- _Prompt_
In the blog post about The New Yorker, what is the name of the experimental drug discussed in Jerome Groopman's "The Transformation"?

Introduction

What is The New Yorker? I know it’s a great magazine and that it’s a tremendous source of pleasure in my life. But what exactly is it? This blog’s premise is that The New Yorker is a work of art, as worthy of comment and analysis as, say, Keats’s “Ode on a Grecian Urn.” Each week I review one or more aspects of the magazine’s latest issue. I suppose it’s possible to describe and analyze an entire issue, but I prefer to keep my reviews brief, and so I usually focus on just one or two pieces, to explore in each the signature style of its author. A piece by Nick Paumgarten is not like a piece by Jill Lepore, and neither is like a piece by Ian Frazier. One could not mistake Collins for Seabrook, or Bilger for Galchen, or Mogelson for Kolbert. Each has found a style, and it is that style that I respond to as I read, and want to understand and describe.

Saturday, September 20, 2014

September 15, 2014 Issue


I’m a latecomer to Jerome Groopman’s writing. Earlier this summer, I read my first Groopman – “How Memory Works” (The New York Review of Books, May 22, 2014). I was surprised to find myself enjoying it – “surprised” because I’m not used to seeing science written about from the “I” perspective. Science is generally a third-person discourse. But Groopman writes gloriously in the “I.” His “The Transformation,” in this week’s issue, exemplifies his personal approach. It’s about an experimental new drug that causes leukemic cells to mature into healthier ones. In it, he visits the laboratory where the new drug, AG-221, was developed. He writes,

That afternoon, I examined microscope images of the bone marrow of a patient who had not been treated with the drug. As a hematologist, I often dread taking in this view. Up close, healthy marrow looks like an Impressionist painting—a variegated landscape of cell types and colors. Leukemic marrow is a monotonous canvas of cancer cells; the images I was looking at showed hardly any normal blood cells being made. Then I examined images from a patient who had received the Agios drug. Typically, when a patient with A.M.L. is treated with high doses of chemotherapy, the marrow is emptied of all living cells; what’s left is a moonscape of fat globules and fibrous tissue. The images at Agios showed robust marrow: the leukemic cells had been forced to mature and had reverted to functioning white blood cells, red blood cells, and platelets. They were transformed.

- _Available data_

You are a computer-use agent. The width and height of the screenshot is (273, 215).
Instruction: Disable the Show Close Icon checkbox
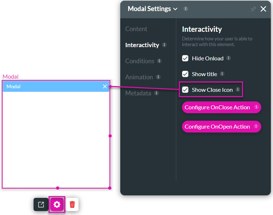185,90
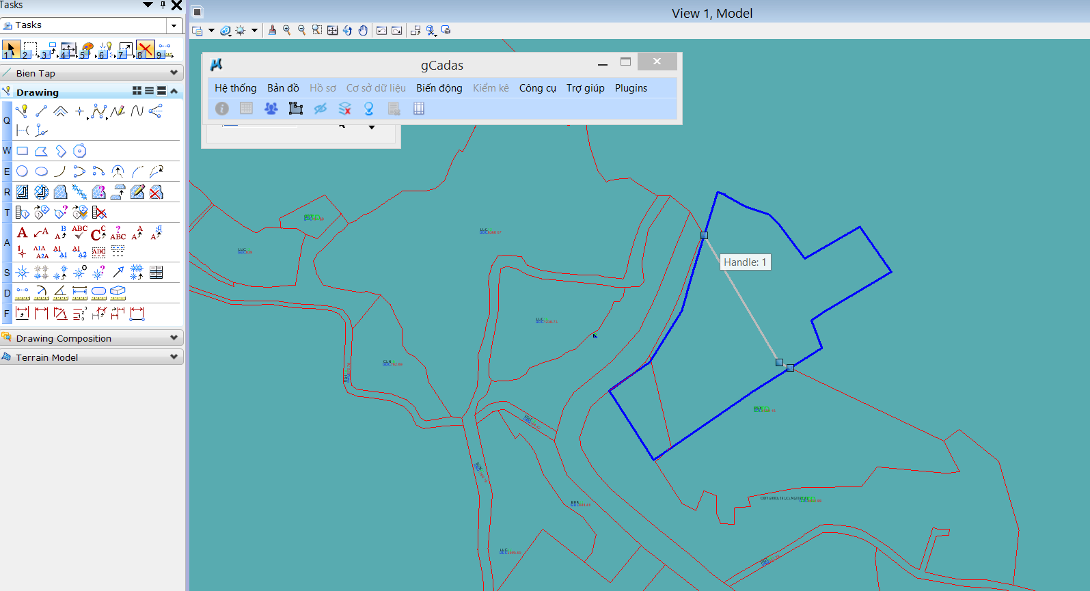Select the Place Block rectangle tool

(22, 151)
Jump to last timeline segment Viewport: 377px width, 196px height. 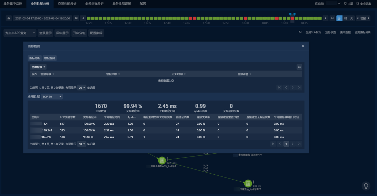coord(332,18)
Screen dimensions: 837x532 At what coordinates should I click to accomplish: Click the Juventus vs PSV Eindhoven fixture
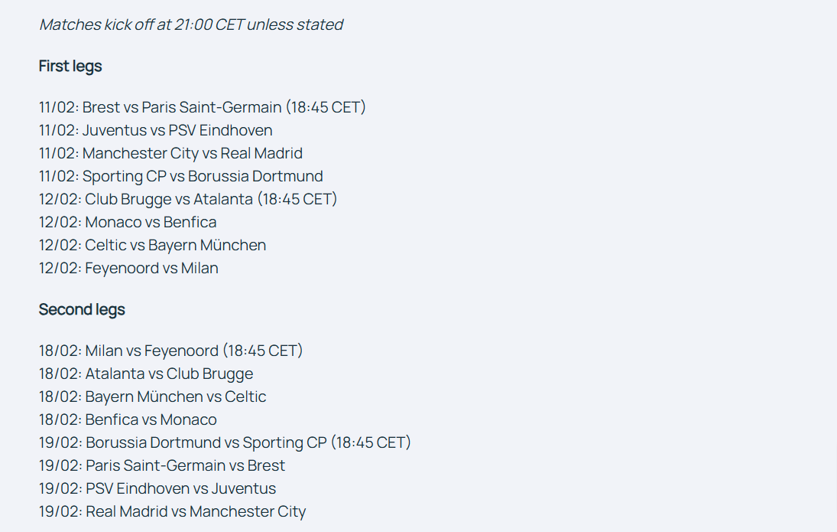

- _Exercise answer_
AG-221